The prospects for law and tradition are difficult to discern. This is in no small measure because the most frequent predictions about tradition’s future have little time for any traditions other than those of science and technology. And these generally are not presented as traditions but instead as repudiations of tradition—as simply rational responses to changing circumstances in the service of progress and present need. The prophets of the traditionless society never go quite so far as to strike out the traditions of science from their predictions.

Recently, my friends John McGinnis and Mark Movsesian engaged in an interesting exchange on the subject of tradition and contemporary politics and society. John argued that technology creates a culture and a politics relentlessly oriented to the future and deracinated from the past. Mark responded that traditions and traditional institutions survive, even today, because they speak to basic human nature and “most of us need the stability the past provides, the guidance of received wisdom.”

Each man makes his points. It is certainly true that substantive traditions—particularly substantive religious traditions—have been severely shaken by various contemporary tremors. They have been attacked directly and they have been weakened from within. And yet they have not been destroyed. Perhaps they cannot be destroyed so long as human beings are born to human beings. So long as parental care is necessary for the raising of children. So long as people seek to find meaning in an infinitely mysterious universe. So long as they depend upon rules, categories, and institutions which they cannot create ab ovo and for that occasion alone whenever changing circumstances demand it. So long as the autonomous acts of autonomous actors cannot achieve all of the ends that render life worth living. Just so long will people seek and find traditions, cling to them, and be grateful to them. Though they may become dissatisfied with them, human beings need traditions to live.

As to law and tradition, my aims have been more modest. I have tried in these few posts this month at Law and Liberty to show that there is a distinctive traditionalist method of legal interpretation. It is manifested in cases such as Burnham v. Superior Court, Town of Greece v. Galloway, and NLRB v. Noel Canning, but there are many other examples. It is strongly disposed toward maintaining continuity with longstanding legal, political, and cultural practices and settlements. As to constitutional interpretation, it often derives meaning from practices, not principles. The more longstanding the practices and settlements, the less likely they should be challenged, and the more difficult they are to overturn when challenged. Justice Thomas reflected something like the contrary of this approach when, in Eastern Enterprises v. Apfel, he could write in a breezy concurrence that though the meaning of the Ex Post Facto Clause had been settled since the 1798 case of Calder v. Bull, he would be interested in overturning it because “I have never been convinced of the soundness” of that interpretation.

The influence and power of tradition is especially noticeable in law.
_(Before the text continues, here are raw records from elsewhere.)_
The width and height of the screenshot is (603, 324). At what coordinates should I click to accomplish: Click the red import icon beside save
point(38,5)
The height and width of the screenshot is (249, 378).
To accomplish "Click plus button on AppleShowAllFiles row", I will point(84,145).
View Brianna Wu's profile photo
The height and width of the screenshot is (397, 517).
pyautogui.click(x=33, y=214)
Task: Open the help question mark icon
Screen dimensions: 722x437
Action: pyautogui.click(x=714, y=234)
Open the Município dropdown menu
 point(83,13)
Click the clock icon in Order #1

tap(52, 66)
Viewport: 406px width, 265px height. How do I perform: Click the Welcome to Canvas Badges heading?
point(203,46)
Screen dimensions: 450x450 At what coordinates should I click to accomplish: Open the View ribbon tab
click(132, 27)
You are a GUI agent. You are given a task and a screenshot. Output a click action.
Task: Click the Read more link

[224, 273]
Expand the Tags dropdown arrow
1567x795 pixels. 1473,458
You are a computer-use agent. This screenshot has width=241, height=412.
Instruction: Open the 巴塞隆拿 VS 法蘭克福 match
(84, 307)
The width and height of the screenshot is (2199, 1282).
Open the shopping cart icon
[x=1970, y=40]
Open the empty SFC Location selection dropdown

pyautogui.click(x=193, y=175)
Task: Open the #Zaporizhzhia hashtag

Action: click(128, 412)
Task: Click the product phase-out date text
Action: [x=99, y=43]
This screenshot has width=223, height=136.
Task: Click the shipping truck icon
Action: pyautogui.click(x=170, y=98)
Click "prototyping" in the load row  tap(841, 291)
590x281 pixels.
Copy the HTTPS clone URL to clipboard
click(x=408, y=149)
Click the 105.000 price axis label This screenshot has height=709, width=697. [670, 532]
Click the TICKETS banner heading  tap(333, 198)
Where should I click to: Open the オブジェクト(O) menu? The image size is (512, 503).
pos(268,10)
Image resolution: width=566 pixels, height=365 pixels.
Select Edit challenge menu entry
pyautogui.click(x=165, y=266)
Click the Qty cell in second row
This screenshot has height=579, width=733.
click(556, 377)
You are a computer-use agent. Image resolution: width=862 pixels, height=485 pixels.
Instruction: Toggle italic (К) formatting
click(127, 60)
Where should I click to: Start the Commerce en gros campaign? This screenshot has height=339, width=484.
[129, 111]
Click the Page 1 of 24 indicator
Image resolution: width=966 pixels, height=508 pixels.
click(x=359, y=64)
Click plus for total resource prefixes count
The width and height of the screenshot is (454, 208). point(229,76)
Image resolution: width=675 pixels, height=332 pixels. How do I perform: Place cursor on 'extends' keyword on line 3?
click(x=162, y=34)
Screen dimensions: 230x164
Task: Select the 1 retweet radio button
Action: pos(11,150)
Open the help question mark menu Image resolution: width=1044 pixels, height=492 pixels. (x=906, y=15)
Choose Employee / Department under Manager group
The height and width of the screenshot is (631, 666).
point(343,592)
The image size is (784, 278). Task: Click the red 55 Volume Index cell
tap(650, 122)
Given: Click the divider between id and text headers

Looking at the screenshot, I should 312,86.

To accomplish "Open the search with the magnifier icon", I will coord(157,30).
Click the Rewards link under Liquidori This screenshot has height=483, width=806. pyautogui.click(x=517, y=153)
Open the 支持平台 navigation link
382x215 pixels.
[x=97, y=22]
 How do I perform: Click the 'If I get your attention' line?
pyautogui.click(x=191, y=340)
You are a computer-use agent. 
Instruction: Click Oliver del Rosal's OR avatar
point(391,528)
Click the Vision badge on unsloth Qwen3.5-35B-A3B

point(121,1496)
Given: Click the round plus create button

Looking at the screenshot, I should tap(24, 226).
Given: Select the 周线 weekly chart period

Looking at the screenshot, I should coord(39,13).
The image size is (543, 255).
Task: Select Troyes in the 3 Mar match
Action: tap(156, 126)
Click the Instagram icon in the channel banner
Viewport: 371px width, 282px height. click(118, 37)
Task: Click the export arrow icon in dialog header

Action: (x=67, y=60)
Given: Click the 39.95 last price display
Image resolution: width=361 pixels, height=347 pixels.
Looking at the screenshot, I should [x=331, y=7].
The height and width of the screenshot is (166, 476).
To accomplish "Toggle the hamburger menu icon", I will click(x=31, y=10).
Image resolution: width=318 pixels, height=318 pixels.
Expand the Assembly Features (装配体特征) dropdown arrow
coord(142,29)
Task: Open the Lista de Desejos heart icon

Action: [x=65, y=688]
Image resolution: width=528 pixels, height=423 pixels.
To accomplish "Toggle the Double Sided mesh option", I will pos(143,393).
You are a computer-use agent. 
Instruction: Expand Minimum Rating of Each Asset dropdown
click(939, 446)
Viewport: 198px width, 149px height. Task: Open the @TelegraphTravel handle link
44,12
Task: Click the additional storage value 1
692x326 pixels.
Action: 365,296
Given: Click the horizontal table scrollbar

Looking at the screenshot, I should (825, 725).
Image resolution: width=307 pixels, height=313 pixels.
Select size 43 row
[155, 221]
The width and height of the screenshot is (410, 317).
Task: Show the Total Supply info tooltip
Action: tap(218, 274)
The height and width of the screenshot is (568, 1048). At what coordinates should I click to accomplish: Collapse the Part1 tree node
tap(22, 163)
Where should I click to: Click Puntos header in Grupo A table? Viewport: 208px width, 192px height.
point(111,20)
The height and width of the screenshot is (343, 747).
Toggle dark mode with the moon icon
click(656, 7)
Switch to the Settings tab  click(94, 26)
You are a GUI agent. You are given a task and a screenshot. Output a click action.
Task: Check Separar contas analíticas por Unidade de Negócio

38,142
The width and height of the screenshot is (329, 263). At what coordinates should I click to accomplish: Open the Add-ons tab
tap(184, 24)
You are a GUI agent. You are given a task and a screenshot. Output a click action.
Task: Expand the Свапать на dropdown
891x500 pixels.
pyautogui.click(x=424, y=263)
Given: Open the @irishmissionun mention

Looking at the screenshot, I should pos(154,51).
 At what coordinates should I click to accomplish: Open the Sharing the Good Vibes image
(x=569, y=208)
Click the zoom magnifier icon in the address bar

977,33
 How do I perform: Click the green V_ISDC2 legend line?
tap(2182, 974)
In law there is always collective organization. Where there is collective organization there will be authority. And where there is authority, that authority will inevitably become entangled with and intertwined in the richness of legal traditions.

We should be grateful for these traditions. Or if gratitude is too much to ask, we should be patient with them—both because those who have lived in accordance with them are not fundamentally different from us and because to reject them is not to guarantee that they will be well replaced.

These and other related subjects will be the focus of the Tradition Project, a multi-year research initiative that will explore the value of tradition in modern life. By and by, I hope to apprise readers of Law and Liberty of its progress.